BEGIN DATASET RECORDS
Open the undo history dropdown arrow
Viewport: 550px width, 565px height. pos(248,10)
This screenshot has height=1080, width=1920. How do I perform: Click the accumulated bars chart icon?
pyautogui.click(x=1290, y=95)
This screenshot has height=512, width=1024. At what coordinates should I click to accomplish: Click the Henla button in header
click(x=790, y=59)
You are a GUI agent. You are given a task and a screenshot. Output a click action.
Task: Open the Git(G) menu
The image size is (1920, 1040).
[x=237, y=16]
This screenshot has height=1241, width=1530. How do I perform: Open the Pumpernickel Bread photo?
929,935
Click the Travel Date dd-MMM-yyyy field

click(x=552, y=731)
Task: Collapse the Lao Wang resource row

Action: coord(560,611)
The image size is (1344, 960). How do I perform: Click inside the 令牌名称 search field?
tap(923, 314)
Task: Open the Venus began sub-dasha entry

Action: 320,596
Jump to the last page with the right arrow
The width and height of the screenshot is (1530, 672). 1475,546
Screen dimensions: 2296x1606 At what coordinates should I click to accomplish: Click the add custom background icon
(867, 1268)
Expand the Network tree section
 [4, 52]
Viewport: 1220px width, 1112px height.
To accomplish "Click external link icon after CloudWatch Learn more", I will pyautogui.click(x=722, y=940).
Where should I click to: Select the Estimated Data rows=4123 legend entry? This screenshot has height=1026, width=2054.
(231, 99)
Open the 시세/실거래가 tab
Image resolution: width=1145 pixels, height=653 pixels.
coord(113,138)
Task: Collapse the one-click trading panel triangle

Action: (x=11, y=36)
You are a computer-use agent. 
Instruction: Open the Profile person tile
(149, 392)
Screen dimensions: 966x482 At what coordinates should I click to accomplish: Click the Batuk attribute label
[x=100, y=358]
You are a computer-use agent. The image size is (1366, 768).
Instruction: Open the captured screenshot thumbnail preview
END DATASET RECORDS
> _WHAT THE TASK REQUIRES_
For each record above, write it out again exactly.

> _SOLUTION BELOW_
Open the undo history dropdown arrow
Viewport: 550px width, 565px height. pos(248,10)
This screenshot has height=1080, width=1920. How do I perform: Click the accumulated bars chart icon?
pyautogui.click(x=1290, y=95)
This screenshot has height=512, width=1024. At what coordinates should I click to accomplish: Click the Henla button in header
click(x=790, y=59)
You are a GUI agent. You are given a task and a screenshot. Output a click action.
Task: Open the Git(G) menu
The image size is (1920, 1040).
[x=237, y=16]
This screenshot has height=1241, width=1530. How do I perform: Open the Pumpernickel Bread photo?
929,935
Click the Travel Date dd-MMM-yyyy field

click(x=552, y=731)
Task: Collapse the Lao Wang resource row

Action: coord(560,611)
The image size is (1344, 960). How do I perform: Click inside the 令牌名称 search field?
tap(923, 314)
Task: Open the Venus began sub-dasha entry

Action: 320,596
Jump to the last page with the right arrow
The width and height of the screenshot is (1530, 672). 1475,546
Screen dimensions: 2296x1606 At what coordinates should I click to accomplish: Click the add custom background icon
(867, 1268)
Expand the Network tree section
 [4, 52]
Viewport: 1220px width, 1112px height.
To accomplish "Click external link icon after CloudWatch Learn more", I will pyautogui.click(x=722, y=940).
Where should I click to: Select the Estimated Data rows=4123 legend entry? This screenshot has height=1026, width=2054.
(231, 99)
Open the 시세/실거래가 tab
Image resolution: width=1145 pixels, height=653 pixels.
coord(113,138)
Task: Collapse the one-click trading panel triangle

Action: (x=11, y=36)
You are a computer-use agent. 
Instruction: Open the Profile person tile
(149, 392)
Screen dimensions: 966x482 At what coordinates should I click to accomplish: Click the Batuk attribute label
[x=100, y=358]
You are a computer-use agent. The image size is (1366, 768).
Instruction: Open the captured screenshot thumbnail preview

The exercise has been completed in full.